» **INPUT RECORDS**
#####
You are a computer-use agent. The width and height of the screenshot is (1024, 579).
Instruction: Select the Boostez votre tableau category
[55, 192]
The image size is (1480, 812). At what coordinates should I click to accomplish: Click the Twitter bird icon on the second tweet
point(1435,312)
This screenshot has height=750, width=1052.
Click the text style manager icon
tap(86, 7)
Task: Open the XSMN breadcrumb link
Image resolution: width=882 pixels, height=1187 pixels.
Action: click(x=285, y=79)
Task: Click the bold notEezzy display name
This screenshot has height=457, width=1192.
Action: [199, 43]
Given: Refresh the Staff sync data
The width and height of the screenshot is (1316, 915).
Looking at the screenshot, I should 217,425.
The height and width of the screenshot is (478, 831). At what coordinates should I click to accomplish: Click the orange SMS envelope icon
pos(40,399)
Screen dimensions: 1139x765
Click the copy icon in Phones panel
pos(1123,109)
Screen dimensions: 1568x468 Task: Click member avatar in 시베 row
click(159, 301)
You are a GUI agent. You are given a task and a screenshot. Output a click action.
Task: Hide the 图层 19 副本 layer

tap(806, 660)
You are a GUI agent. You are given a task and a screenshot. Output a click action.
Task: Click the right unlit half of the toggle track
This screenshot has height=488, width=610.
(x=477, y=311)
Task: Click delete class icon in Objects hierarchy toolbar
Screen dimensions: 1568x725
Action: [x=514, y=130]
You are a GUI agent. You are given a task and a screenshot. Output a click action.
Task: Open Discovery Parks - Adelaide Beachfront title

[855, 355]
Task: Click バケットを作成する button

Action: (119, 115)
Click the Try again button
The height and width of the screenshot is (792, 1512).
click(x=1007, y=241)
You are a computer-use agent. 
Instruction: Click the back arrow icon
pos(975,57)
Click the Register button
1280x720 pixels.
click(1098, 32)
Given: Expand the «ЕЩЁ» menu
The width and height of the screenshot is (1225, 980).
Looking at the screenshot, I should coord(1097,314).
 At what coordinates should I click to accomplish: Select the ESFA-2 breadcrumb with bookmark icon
#####
» **INSTRUCTIONS TO FOLLOW**
Every line of the material above should be set down again exactly.

» **RESPONSE FOR THIS EXERCISE**
You are a computer-use agent. The width and height of the screenshot is (1024, 579).
Instruction: Select the Boostez votre tableau category
[55, 192]
The image size is (1480, 812). At what coordinates should I click to accomplish: Click the Twitter bird icon on the second tweet
point(1435,312)
This screenshot has height=750, width=1052.
Click the text style manager icon
tap(86, 7)
Task: Open the XSMN breadcrumb link
Image resolution: width=882 pixels, height=1187 pixels.
Action: click(x=285, y=79)
Task: Click the bold notEezzy display name
This screenshot has height=457, width=1192.
Action: [199, 43]
Given: Refresh the Staff sync data
The width and height of the screenshot is (1316, 915).
Looking at the screenshot, I should 217,425.
The height and width of the screenshot is (478, 831). At what coordinates should I click to accomplish: Click the orange SMS envelope icon
pos(40,399)
Screen dimensions: 1139x765
Click the copy icon in Phones panel
pos(1123,109)
Screen dimensions: 1568x468 Task: Click member avatar in 시베 row
click(159, 301)
You are a GUI agent. You are given a task and a screenshot. Output a click action.
Task: Hide the 图层 19 副本 layer

tap(806, 660)
You are a GUI agent. You are given a task and a screenshot. Output a click action.
Task: Click the right unlit half of the toggle track
This screenshot has height=488, width=610.
(x=477, y=311)
Task: Click delete class icon in Objects hierarchy toolbar
Screen dimensions: 1568x725
Action: [x=514, y=130]
You are a GUI agent. You are given a task and a screenshot. Output a click action.
Task: Open Discovery Parks - Adelaide Beachfront title

[855, 355]
Task: Click バケットを作成する button

Action: (119, 115)
Click the Try again button
The height and width of the screenshot is (792, 1512).
click(x=1007, y=241)
You are a computer-use agent. 
Instruction: Click the back arrow icon
pos(975,57)
Click the Register button
1280x720 pixels.
click(1098, 32)
Given: Expand the «ЕЩЁ» menu
The width and height of the screenshot is (1225, 980).
Looking at the screenshot, I should coord(1097,314).
 At what coordinates should I click to accomplish: Select the ESFA-2 breadcrumb with bookmark icon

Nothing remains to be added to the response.